No. This is built for the reality most CSPs live in: hybrid, multi-vendor, and coexistence-heavy. You can keep your current systems running while you map, validate, and migrate in controlled waves. The Telco Ontology sits as a semantic layer that helps you normalize meaning and verify outcomes across legacy and target environments. That’s important because “rip and replace” isn’t just risky—it’s usually impossible given regulatory constraints, contract obligations, customer impact, and operational dependencies. Instead, you modernize without betting the company on a single cutover weekend. You get a governed path: parallel run, evidence-based validation, automated reconciliation, and phased decommissioning when you’re confident—not when a project plan says you should be.
Any migration where cross-domain consistency matters—which is basically all of them in telco. Billing migrations are obvious because financial correctness is non-negotiable. But consolidation also hits product and offer semantics (catalog), entitlement rules (charging/provisioning), quote-to-order flows (CPQ/order management), customer identity (CRM), and downstream reporting definitions (BI/finance). It’s also highly relevant for OSS and network-adjacent transformations where service and resource models diverge across systems. The common factor is not the system type; it’s the requirement that multiple systems must agree on “what a thing is” and “what state it’s in.” The ontology provides that shared understanding so the migration doesn’t fracture your operational truth.
Start where pain is highest and ambiguity is greatest: a cross-domain area that currently causes fallout, leakage, or repeated escalations. That might be an order flow that breaks across systems, a billing discrepancy class that keeps reappearing, or a merger-induced mismatch in product semantics. The point is to establish the ontology-driven pattern: define meaning, map concepts, validate actions, reconcile exceptions, and build traceability. Once that pattern exists, scaling to the rest of the estate gets easier because you’re not reinventing the method for every migration wave. You’re extending a governed semantic foundation. Big-bang programs fail because they try to solve everything at once. This approach wins by making progress in controlled increments that compound.
Yes. Totogi Ontology can accelerate BSS migration because it tackles the part that usually makes migrations drag on: semantic mismatch across systems.
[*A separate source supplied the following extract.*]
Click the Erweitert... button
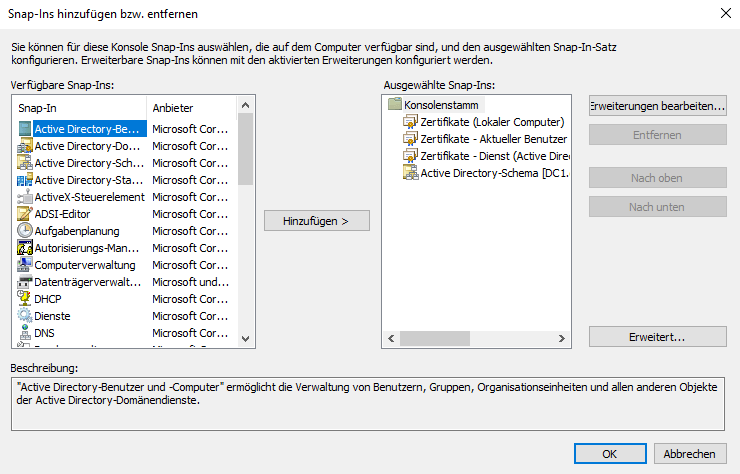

Instead of forcing teams to hand-map every field, rule, and lifecycle state between legacy and target platforms, the ontology creates a shared semantic layer and lets AI generate mappings, validate behavior, and reconcile exceptions with traceability. That changes the migration topology from brittle point-to-point translation to “map once, reuse across the estate,” compressing migrations from months and years to several weeks.
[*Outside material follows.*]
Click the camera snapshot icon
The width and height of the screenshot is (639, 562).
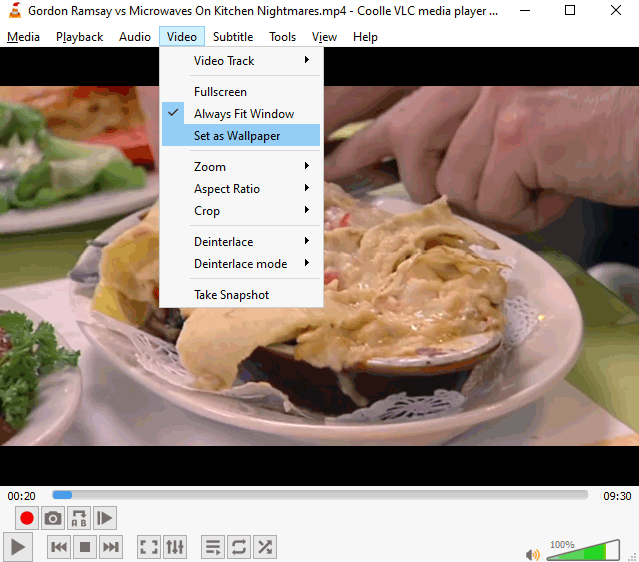[x=53, y=518]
Yes. Totogi Ontology can accelerate BSS, OSS, and core transformation because it addresses the part that usually slows those programs down: semantic fragmentation across systems. Totogi Ontology is a machine-readable model of the real-world telco that captures entities, relationships, actions, and business logic, so systems map into shared meaning once instead of embedding translation logic in every interface. That lets AI generate mappings, validate downstream impact, reconcile lifecycle/state mismatches, and automate workflows across the stack.
The practical impact is faster, lower-risk transformation. Rather than treating modernization as a sequence of one-off multi-year replacements.